Bevell specifically justifies Tagovailoa with the phrase, “Be where your feet are.”
It’s a fitting rallying cry after a year that has seen Tagovailoa’s full potential but also the fragility of its execution. After suffering three head collisions last season, including two diagnosed concussions, Tagovailoa’s availability is the biggest question facing the Dolphins in 2023. The Dolphins are hoping his off-season weight gain and jiu-jitsu training are the answer. Rather than worry unduly, Tagovailoa reminds himself: stay where your feet are.
And if Tagovailoa Is healthy? Bevell believes his starting quarterback’s 15.4-point jump in passer rating last season reflects Tagovailoa’s accuracy, anticipation and elite vision to cover an entire field.
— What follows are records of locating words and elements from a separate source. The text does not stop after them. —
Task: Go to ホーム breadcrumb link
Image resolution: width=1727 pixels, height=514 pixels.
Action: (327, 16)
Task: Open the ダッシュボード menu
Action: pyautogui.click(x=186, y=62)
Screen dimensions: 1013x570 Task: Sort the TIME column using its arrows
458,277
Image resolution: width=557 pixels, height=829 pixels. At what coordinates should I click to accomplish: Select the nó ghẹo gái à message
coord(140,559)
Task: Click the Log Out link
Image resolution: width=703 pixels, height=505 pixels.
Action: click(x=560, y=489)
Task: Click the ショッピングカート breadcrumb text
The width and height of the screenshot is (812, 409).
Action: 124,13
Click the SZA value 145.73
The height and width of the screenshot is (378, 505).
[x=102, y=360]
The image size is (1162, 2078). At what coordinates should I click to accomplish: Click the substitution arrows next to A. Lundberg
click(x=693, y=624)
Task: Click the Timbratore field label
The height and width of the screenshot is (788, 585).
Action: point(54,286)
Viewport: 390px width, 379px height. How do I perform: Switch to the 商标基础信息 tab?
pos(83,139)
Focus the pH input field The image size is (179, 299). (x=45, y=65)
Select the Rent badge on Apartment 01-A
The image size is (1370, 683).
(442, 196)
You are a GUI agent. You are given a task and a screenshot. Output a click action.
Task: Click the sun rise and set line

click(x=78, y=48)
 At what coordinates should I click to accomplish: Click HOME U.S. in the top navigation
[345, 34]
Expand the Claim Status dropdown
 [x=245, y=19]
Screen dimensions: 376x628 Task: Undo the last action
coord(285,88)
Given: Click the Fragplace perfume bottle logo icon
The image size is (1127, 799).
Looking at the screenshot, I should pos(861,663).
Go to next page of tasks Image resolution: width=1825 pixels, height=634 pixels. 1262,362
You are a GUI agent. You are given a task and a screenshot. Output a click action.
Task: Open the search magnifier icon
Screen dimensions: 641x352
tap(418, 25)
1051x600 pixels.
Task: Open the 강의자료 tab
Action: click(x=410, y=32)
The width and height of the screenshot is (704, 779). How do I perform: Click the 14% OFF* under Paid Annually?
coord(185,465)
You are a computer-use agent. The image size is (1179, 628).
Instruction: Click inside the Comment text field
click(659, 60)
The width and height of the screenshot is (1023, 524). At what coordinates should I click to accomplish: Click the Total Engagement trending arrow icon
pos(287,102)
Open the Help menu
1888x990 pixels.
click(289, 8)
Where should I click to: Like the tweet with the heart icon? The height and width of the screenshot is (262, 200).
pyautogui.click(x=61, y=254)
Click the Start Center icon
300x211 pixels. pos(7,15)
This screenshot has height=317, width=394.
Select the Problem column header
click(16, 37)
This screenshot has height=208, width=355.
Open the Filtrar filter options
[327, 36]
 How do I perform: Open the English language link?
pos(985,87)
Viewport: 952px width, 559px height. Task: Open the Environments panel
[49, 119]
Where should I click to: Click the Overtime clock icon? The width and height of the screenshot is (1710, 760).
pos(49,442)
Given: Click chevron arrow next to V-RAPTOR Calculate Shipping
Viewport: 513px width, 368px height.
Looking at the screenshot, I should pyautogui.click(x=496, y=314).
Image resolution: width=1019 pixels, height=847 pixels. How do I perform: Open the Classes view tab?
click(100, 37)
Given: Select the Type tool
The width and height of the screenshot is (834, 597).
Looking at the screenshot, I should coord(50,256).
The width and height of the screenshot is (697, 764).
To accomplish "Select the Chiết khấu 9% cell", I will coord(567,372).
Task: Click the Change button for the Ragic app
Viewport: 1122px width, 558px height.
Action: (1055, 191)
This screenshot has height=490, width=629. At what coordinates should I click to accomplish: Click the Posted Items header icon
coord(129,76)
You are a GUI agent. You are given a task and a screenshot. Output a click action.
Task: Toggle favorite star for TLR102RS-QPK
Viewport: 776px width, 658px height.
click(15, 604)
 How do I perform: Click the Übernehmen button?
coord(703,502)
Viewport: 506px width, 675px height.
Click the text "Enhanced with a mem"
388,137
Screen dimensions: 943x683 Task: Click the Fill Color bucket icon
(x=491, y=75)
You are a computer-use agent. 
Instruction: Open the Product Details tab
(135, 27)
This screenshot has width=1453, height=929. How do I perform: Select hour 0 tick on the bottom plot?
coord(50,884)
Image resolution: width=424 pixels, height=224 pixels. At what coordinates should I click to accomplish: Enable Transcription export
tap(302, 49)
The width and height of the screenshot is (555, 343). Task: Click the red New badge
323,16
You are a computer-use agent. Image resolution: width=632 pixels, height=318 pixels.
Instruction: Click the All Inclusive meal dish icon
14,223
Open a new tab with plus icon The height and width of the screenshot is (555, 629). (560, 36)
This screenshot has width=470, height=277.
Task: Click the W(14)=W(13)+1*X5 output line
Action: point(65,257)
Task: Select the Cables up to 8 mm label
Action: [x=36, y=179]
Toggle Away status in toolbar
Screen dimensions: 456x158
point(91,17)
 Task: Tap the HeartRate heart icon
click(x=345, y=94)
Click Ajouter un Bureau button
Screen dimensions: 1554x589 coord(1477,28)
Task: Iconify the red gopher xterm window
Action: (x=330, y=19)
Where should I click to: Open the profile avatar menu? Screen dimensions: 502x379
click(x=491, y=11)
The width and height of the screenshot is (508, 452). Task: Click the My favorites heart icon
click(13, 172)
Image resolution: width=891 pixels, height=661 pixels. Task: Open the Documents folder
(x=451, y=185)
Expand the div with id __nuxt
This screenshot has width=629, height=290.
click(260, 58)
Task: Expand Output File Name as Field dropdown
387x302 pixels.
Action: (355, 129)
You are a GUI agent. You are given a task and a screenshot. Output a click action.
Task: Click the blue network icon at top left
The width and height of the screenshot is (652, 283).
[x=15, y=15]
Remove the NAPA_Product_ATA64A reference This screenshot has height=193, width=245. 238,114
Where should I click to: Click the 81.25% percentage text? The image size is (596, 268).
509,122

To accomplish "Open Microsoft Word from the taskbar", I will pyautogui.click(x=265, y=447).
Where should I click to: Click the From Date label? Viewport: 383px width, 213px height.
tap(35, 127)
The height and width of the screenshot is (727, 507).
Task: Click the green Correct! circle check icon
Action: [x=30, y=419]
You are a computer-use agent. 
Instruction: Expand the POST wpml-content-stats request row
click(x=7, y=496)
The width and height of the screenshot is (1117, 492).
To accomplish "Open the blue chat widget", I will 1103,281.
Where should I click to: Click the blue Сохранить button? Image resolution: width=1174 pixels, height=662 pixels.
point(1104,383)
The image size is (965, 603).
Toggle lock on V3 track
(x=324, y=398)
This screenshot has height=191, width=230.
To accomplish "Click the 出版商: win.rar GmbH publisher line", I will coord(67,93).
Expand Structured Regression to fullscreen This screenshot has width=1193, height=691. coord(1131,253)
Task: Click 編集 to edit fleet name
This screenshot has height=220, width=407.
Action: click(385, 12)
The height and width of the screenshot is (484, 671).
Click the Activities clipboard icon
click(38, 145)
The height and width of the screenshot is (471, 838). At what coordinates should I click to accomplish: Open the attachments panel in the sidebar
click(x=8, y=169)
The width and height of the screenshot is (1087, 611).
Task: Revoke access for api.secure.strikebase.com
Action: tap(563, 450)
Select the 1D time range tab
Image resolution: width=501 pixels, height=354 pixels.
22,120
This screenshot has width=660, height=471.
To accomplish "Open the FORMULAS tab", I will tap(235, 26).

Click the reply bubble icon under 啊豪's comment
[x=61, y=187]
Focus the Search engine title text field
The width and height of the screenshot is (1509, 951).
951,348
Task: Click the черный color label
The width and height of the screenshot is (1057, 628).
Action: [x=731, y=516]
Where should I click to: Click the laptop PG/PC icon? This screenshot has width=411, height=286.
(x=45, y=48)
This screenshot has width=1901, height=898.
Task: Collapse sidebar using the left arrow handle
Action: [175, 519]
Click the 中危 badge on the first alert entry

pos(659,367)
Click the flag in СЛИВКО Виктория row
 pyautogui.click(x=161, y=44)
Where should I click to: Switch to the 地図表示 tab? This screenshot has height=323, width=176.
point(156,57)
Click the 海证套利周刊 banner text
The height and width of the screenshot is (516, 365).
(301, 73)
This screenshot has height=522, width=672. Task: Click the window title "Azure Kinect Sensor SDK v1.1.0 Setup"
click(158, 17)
The Dolphins will need that all the more when they face perennial favorites Buffalo Bills, offseason champions New York Jets and Aaron Rodgers, and Bill Belichick’s New England Patriots in a heavily-packed AFC East.
“That’s the quarterback position: trying to simplify things in the chaos,” Tagovailoa said.
The situation clears up for Tagovailoa thanks to several people, including Bevell, who is also pleased with his regained clarity.
Bevell returned to training and vertical statures on August 8. After 17 hours of commuting to and from Houston for the Dolphins and Texans training session and the pre-season game, he is now able to fly with the team again. Bevell’s voice is no longer disembodied in meetings — although McDaniel showed the entire team a picture of his position coach, his head lolling over a laptop lying on his side from the bed.
The head coach’s message?
“First and foremost, I wanted him to wake up,” McDaniel said in his trademark deadpan tone. “This is a meeting and he shouldn’t be lying down.”
Seriously, McDaniel wanted his players to produce encouraging films, while Bevell could do little more than watch. And to recognize Bevell’s commitment to their growth.
“We’re all so wrapped up in our own stories and circumstances and just another glimpse of the possibilities of another person who’s just happy to watch the practice and can’t wait to start another day at work,” McDaniel said . “I think that’s a strong message.”